Nosotros esperábamos que fuera él quien librara a Israel. Pero a todo esto ya van tres días que sucedieron estas cosas. Es verdad que algunas mujeres que están con nosotros nos han desconcertado: ellas fueron de madrugada al sepulcro y al no hallar el cuerpo de Jesús, volvieron diciendo que se les habían aparecido unos ángeles, asegurándoles que él está vivo. Algunos de los nuestros fueron al sepulcro y encontraron todo como las mujeres habían dicho. Pero a él no lo vieron”.
Jesús les dijo: “¡Hombres duros de entendimiento, cómo les cuesta creer todo lo que anunciaron los profetas! ¿No era necesario que el Mesías soportara esos sufrimientos para entrar en su gloria?” Y comenzando por Moisés y continuando con todos los profetas, les interpretó en todas las Escrituras lo que se refería a él.
Cuando llegaron cerca del pueblo adonde iban, Jesús hizo ademán de seguir adelante.
Pero ellos le insistieron: “Quédate con nosotros, porque ya es tarde y el día se acaba”. El entró y se quedó con ellos. Y estando a la mesa, tomó el pan y pronunció la bendición; luego lo partió y se lo dio.
Entonces los ojos de los discípulos se abrieron y lo reconocieron, pero él había desaparecido de su vista.
Y se decían: “¿No ardía acaso nuestro corazón, mientras nos hablaba en el camino y nos explicaba las Escrituras?”.
En ese mismo momento, se pusieron en camino y regresaron a Jerusalén. Allí encontraron reunidos a los Once y a los demás que estaban con ellos,
y estos les dijeron: “Es verdad, ¡el Señor ha resucitado y se apareció a Simón!”
Ellos, por su parte, contaron lo que les había pasado en el camino y cómo lo habían reconocido al partir el pan.
Sus ojos estaban ciegos y no eran capaces de reconocerlo
Acabáis de escucharlo, amados hermanos: dos discípulos de Jesús iban por el camino y aunque no creían en él, hablaban sin embargo de él. El Señor se les apareció sin presentárseles bajo una forma que pudieran reconocerle. Así es que el Señor llevó a cabo en lo exterior, a los ojos del cuerpo, lo que en ellos se realizaba en el interior, a los ojos del corazón. En el interior de sí mismos, los discípulos amaban y dudaban al mismo tiempo; en lo exterior el Señor se les hizo presente sin manifestarles que era él. A los que hablaban de él, les ofreció su presencia; pero a los que dudaban de él, les escondió su familiar aspecto que les hubiera permitido reconocerlo. Intercambió algunas palabras con ellos, les reprochó su lentitud en comprender, les explicó los misterios de la Santa Escritura que se referían a él. Y sin embargo, para el corazón de los discípulos, por su falta de fe, seguía siendo un extraño; hizo, pues, ademán de ir más lejos… La Verdad, siendo simple, nada hizo con doblez, sino que simplemente se manifestó a los discípulos en su cuerpo de la misma manera que estaba en su espíritu.

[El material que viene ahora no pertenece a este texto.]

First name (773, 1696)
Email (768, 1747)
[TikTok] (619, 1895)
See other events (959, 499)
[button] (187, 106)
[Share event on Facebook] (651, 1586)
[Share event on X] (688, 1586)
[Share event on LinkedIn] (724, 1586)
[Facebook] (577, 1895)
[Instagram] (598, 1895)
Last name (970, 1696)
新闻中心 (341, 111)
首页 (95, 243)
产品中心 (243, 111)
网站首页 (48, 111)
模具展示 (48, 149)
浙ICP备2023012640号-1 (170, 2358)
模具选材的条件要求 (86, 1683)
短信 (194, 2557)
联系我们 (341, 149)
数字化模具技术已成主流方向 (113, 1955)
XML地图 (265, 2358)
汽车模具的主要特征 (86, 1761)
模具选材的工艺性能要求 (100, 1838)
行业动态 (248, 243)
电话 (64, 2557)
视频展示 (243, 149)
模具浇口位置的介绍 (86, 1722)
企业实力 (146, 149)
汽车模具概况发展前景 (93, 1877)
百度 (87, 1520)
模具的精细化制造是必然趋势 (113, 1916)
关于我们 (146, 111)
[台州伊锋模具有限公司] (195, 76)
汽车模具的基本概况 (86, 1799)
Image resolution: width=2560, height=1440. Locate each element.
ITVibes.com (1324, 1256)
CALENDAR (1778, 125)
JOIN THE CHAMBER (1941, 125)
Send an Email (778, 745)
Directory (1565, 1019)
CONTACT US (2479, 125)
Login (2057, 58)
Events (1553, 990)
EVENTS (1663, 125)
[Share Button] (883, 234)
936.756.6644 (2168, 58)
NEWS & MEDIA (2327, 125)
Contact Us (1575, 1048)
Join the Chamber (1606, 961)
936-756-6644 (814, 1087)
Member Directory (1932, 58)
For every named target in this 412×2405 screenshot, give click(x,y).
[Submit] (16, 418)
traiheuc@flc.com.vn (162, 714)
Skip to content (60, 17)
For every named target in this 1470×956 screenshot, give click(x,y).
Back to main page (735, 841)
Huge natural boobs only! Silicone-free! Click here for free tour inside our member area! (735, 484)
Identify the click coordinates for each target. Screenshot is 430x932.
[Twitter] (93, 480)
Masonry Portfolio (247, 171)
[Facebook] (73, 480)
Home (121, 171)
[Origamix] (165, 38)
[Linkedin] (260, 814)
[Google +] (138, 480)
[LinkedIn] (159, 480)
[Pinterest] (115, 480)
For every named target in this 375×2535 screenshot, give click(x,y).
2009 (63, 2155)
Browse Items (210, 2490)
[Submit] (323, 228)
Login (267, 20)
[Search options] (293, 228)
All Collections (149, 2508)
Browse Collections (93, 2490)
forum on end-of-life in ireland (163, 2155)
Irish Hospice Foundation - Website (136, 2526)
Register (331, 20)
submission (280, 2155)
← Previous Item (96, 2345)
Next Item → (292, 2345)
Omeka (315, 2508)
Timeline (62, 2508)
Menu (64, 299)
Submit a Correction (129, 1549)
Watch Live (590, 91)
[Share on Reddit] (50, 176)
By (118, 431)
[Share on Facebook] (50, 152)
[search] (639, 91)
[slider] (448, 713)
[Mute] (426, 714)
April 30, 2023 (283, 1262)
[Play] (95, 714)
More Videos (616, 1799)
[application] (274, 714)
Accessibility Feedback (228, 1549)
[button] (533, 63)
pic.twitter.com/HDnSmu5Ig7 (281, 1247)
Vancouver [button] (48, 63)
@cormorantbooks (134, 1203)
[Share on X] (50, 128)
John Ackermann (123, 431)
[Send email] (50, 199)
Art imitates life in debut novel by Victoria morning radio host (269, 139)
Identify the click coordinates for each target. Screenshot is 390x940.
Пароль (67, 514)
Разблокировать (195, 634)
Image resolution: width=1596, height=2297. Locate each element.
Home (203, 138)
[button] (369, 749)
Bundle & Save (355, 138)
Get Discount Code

A través de esta prueba el Señor quería ver si los que todavía no le amaban como Dios, al menos, eran capaces de amarle como viajero. La Verdad caminaba con ellos; ellos no podían, pues, permanecer extraños al amor: le ofrecieron hospitalidad como se hace con un viajero. Porque, por otra parte, nosotros decimos que le ofrecieron hospitalidad siendo así que está escrito: «Lo apremiaron». Este ejemplo nos muestra bien a las claras que no sólo debemos ofrecer hospitalidad a los viandantes, sino que debemos hacerlo de manera apremiante.
Los discípulos, pues, ponen la mesa y ofrecen algo para comer; y Dios, a quien no habían reconocido durante la explicación de las Escrituras Santas, le reconocieron al partir el pan. No es, pues, escuchando los mandamientos de Dios que han sido iluminados sino poniéndolos en práctica.